🤖 AI Summary
This study examines how firms engage in AI-related greenwashing—leveraging “AI narratives” to gain financing advantages and distort resource allocation. Exploiting China’s 14th Five-Year Plan as a quasi-natural experiment, the paper pioneers the linkage between macro-level policy shocks and corporate AI greenwashing behavior. Using text analysis and residuals from patent output, the authors construct a proxy for AI greenwashing and employ difference-in-differences, joint estimation, and external validation strategies to identify causal effects. Findings reveal that, following the policy shock, AI greenwashing firms experience a significant 12.5-basis-point increase in debt financing costs. Market discipline is amplified by higher managerial ownership and analyst attention, while supply chain concentration and geographic proximity to banks mitigate this penalty, highlighting how policy interventions can activate debt-market discipline in emerging economies.
📝 Abstract
The rapid development of artificial intelligence motivates firms to engage in AI washing. This study examines whether strategic policy shocks increase debt financing costs for such firms. Leveraging China's 14th Five Year Plan as a quasi natural experiment, we identify AI washing through the residual between AI narrative intensity and patent output.
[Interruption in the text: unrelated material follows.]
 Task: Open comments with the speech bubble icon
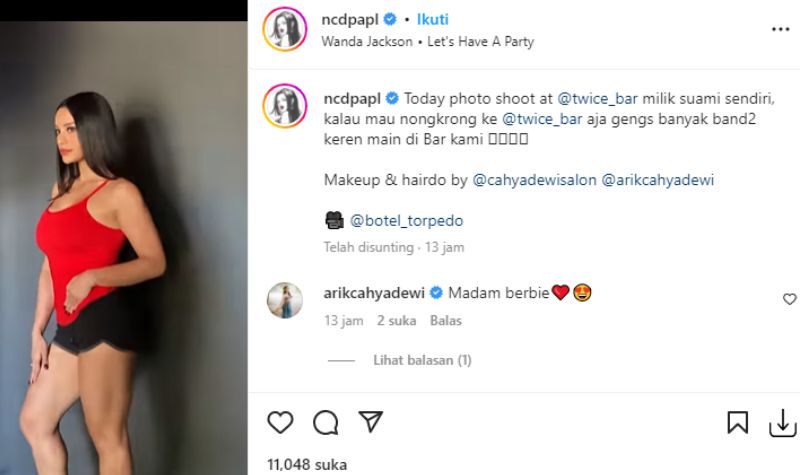[x=325, y=423]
External validation confirms this decoupling reflects strategic deception evidenced by subsidy extraction and future regulatory violations rather than benign ambition, supporting its validity as an AI washing proxy. Difference in differences estimations reveal that AI washing firms experience a 12.5 basis point relative increase in debt financing cost afterward. Joint estimation confirms simultaneous adjustments across financing and innovation margins. Management shareholding and analyst attention amplify the penalty while supply chain concentration and bank proximity attenuate it. Results remain robust across checks. Our findings illuminate how macro level policy shocks activate market discipline in emerging market debt markets.